OTTAWA — Canada suspended arms exports to Turkey while it investigates claims that drone-sensor technology created by an Ontario company is being improperly used in renewed fighting between Azerbaijan and Armenia.
Foreign Affairs Minister Francois-Philippe Champagne announced the new move Monday after ordering an investigation last week.
Champagne was responding to calls from arms-control watchdogs, Armenian Canadians and New Democrats to suspend the export of a targeting sensor made by a Burlington, Ont. company that is allegedly being used in Turkish attack drones.
Champagne said he was suspending the permits to allow time to assess the situation.
“We will gather further evidence to make sure that all exports comply with the spirit and the letter of the law,” he said Monday.
Turkey is a Canadian NATO ally and faces allegations it is involved in the renewed conflict between Armenia and Azerbaijan in a disputed region of the Caucasus.

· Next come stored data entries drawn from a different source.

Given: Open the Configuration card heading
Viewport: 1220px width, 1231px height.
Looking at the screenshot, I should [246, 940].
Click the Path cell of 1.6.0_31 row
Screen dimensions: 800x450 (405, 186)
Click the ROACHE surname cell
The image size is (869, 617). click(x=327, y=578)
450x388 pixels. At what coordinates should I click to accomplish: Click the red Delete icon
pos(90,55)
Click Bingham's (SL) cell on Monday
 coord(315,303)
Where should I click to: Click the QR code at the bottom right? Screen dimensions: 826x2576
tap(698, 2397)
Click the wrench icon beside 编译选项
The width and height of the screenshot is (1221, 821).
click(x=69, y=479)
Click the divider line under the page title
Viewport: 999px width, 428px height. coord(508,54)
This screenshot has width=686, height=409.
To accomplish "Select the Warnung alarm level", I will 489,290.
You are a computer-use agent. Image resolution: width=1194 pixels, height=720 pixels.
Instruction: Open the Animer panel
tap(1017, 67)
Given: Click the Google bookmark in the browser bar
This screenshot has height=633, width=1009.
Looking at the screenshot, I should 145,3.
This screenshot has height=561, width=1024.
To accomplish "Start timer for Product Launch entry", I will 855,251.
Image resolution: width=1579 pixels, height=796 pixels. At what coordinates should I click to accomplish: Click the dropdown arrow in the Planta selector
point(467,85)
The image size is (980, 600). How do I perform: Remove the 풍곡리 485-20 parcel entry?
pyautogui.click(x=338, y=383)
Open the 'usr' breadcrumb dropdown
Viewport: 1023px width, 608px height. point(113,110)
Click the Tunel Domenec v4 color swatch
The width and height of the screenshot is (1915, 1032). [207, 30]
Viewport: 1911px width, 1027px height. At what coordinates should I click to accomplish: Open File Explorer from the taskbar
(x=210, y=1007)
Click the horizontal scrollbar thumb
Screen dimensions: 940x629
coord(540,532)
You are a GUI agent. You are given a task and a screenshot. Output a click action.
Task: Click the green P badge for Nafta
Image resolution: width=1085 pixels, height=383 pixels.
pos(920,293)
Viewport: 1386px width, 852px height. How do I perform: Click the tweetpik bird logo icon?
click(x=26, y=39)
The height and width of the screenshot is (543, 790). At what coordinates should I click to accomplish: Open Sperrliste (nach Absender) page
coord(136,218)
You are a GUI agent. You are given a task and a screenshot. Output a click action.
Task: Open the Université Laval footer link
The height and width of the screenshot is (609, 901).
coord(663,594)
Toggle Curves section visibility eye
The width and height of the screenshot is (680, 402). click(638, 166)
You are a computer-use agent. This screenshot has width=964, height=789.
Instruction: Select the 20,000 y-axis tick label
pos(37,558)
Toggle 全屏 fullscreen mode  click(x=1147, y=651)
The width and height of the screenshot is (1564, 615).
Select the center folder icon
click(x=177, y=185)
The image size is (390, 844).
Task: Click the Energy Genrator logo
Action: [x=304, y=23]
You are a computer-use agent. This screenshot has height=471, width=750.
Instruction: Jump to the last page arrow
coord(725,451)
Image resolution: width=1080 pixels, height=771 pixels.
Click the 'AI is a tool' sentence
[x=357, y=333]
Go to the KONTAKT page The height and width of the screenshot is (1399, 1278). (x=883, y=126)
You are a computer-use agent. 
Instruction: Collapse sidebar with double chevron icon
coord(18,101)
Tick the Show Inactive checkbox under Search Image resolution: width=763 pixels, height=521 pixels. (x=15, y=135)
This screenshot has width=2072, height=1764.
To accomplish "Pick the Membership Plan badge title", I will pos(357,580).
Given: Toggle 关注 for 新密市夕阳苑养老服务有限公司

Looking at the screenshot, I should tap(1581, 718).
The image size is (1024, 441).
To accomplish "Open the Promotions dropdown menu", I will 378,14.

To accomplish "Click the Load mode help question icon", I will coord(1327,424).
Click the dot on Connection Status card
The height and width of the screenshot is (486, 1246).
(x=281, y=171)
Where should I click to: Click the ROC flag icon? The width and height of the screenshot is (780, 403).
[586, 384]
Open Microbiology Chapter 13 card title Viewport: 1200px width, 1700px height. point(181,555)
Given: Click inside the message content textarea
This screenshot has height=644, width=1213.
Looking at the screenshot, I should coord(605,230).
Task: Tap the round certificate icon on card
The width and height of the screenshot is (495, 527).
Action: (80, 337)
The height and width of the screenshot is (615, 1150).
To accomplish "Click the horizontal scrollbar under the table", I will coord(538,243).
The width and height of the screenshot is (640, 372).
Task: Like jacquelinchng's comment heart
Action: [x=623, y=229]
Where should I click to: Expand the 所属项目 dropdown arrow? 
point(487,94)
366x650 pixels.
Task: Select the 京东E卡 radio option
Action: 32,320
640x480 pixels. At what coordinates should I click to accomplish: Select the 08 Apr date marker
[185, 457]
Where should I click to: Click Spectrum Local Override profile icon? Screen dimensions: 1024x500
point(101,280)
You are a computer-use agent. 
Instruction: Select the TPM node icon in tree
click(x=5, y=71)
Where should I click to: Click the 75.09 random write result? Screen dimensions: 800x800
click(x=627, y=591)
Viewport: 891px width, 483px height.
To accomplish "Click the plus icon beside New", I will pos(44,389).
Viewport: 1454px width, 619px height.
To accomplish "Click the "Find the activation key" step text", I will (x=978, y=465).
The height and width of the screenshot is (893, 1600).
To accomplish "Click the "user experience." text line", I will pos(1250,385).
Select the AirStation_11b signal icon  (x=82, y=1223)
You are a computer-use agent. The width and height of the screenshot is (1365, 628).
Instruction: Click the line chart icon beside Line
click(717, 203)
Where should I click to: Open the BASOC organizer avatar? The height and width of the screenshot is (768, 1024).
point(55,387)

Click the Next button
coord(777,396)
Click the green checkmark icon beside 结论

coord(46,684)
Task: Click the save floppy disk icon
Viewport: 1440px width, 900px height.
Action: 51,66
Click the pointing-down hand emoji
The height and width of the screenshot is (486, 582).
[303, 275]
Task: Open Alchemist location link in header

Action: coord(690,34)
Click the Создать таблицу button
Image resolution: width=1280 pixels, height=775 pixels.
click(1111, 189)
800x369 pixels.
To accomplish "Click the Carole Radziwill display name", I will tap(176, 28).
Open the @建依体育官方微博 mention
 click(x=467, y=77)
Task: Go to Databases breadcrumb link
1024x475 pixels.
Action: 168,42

Canada and Britain have called on Azerbaijan and Armenia to settle their differences in negotiations before the Organization for Security and Co-operation in Europe.
The Canadian disarmament group, Project Ploughshares, has issued a report that alleges Turkey is increasingly using a targeting sensor made by L3Harris WESCAM, a Canadian subsidiary of the American company L3Harris, and that it poses substantial risk of human rights abuses.
Ploughshares said in the report that Turkey has been using the sensors since 2017 while its military has been trying to put down an insurgency in southeast Turkey and while being involved in military operations in Syria, Iraq and Libya.
The Armenian National Committee of Canada has called on the federal government “to condemn this outright aggression” by Azerbaijan, and to immediately halt arms exports to Turkey.
And Jack Harris, the NDP critic for foreign affairs, urged the Liberal government “to look in the mirror” to ensure it is not being complicit in human rights abuses by failing to properly regulate its arms exports to Turkey.